New Drug May Ease Chemotherapy for Children : Health: CHOC research team is studying Interleukin-11 in hope it will inhibit cancer treatment's debilitating side effects on young patients. If it works, 'it's going to be one of the milestones.'

New Drug May Ease Chemotherapy for Children : Health: CHOC research team is studying Interleukin-11 in hope it will inhibit cancer treatment’s debilitating side effects on young patients. If it works, ‘it’s going to be one of the milestones.’

By JULIE MARQUIS

Jan. 7, 1995 12 AM PT

TIMES STAFF WRITER

ORANGE —

A team at Children’s Hospital of Orange County has embarked on a study of a new drug that could help thousands of children afflicted with cancer endure more intensive chemotherapy, prolonging and perhaps even saving their lives.

The 8-week-old study, led by Dr. Mitchell Cairo, CHOC’s cancer research director, focuses on Interleukin-11, a growth factor that stimulates platelet production in animals.

Cairo’s team hopes injecting young cancer patients with the synthesized human protein will allow them to pursue aggressive chemotherapy in children without crippling production of platelets--tiny particles essential to blood clotting. High-dosage, short-term chemotherapy is thought to be the most effective treatment against many childhood cancers. But its use has been limited because of a common side effect--a sharp decline in a patient’s platelet count which, if unchecked, can lead to uncontrolled bleeding.

“The current dogma is that if chemotherapy can be given . . . in a dose-intensive fashion, it allows the cancer cells less recovery time,” said Dr. Paul Zeltzer, a professor of pediatric oncology at UC Irvine.

If Interleukin-11 works in keeping the platelet count up, “(it) is going to be one of the milestones that could increase curing children,” he said. “It’s not the answer to cancer, but it’s one of the important steps.”

The problem, Cairo said, is that high-powered drugs used to fight cancer cells also attack other fast-dividing normal cells, including those of the bone marrow, which are involved in producing platelets. In many cases, patients require platelet transfusions.

The decline in the number of platelets can lead to delays in essential chemotherapy, and multiple transfusions can lead to immune reactions in which the child’s body ultimately rejects the foreign platelets.

Interleukin-11 is a protein discovered about five years ago in primate cells, said Jim Kaye, director of clinical research in hematology for Genetics Institute of Cambridge, Mass., the drug’s developer and sponsor of the CHOC study.

“This monkey . . . cell line was found to be secreting a protein that stimulated platelet production,” he said. Later, a human gene was cloned and used to produce the drug injected into people.

The implications of the Interleukin-11 study may be vast for the thousands of children each year who are diagnosed with tumors in their brain, bones, lymph nodes or nervous system, Cairo said.

But the investigation has just begun. Cairo is the principal investigator in the first phase, expected to last four months, which is intended to determine whether Interleukin-11 is safe in various dosages. Later phases will assess its effectiveness.

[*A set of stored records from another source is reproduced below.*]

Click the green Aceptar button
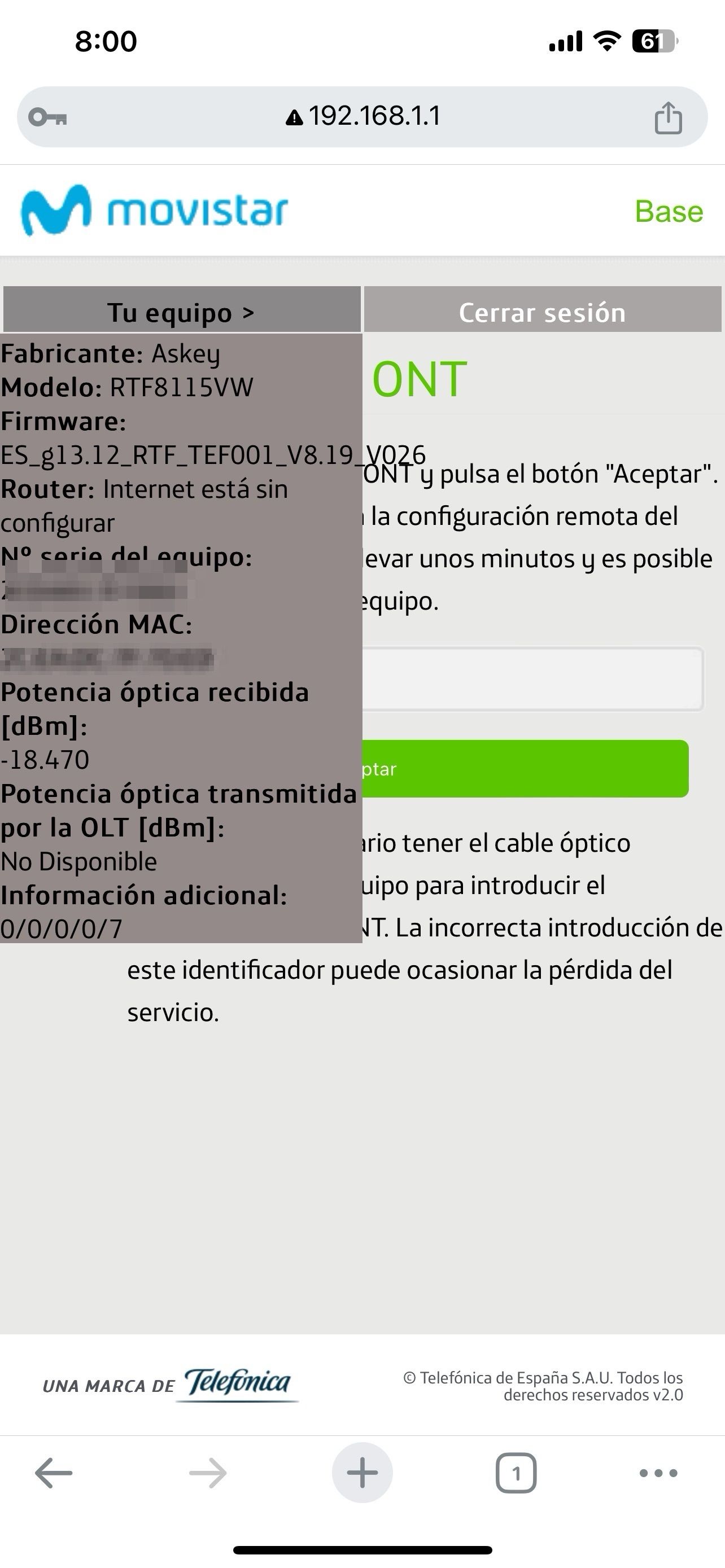 pos(525,769)
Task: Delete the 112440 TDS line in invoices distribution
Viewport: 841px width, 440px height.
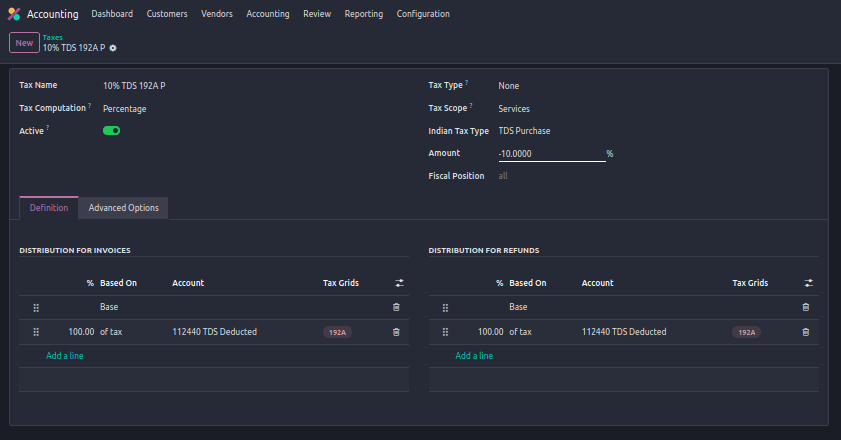Action: (396, 332)
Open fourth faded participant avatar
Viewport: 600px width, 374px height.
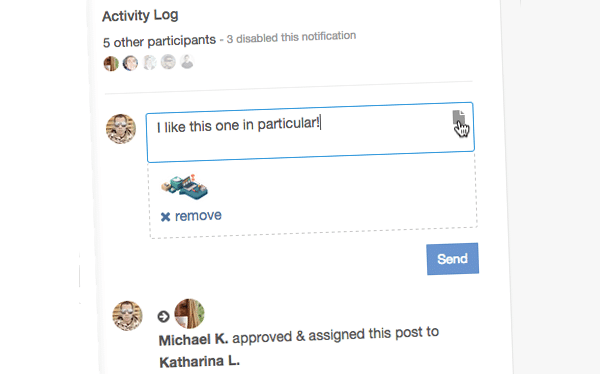(x=168, y=62)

The initial phase will involve 22 patients at CHOC and five other cancer centers nationwide. Three Orange County patients--a 3-year-old Fullerton girl, a 6-year-old boy from the Santa Ana area and a 26-year-old South County woman--are among the first to be studied. Although the 26-year-old is not a child, she has a tumor usually found only in children.

“So far, (the drug) is safe and well-tolerated,” Cairo said. He said the known side effects are mild. They sometimes include flu-like symptoms, a fever or anemia.

Most patients in the study, although not gravely ill, are those who have tried “first line” chemotherapy that has not been effective. In the study, they are being treated with a three-drug chemotherapy regimen developed at CHOC that is gaining favor but often causes platelet levels in children to plummet.

If Interleukin-11 proves effective, Genetics Institute hopes to get the drug approved by the U.S. Food and Drug Administration within the next three years, Kaye said.

Zeltzer, however, cautioned that although the study is promising and worthwhile, it is too early to say what the drug’s impact will be. He noted that a hormone introduced about five years ago--on which Cairo is a leading expert--was supposed to stimulate production of infection-battling white blood cells, also depleted during chemotherapy.

But it has not lived up to its earlier promise, possibly because researchers haven’t learned the best way to use it.

“We thought we could eliminate major infections, but it has not as yet had a major impact on survival,” he said.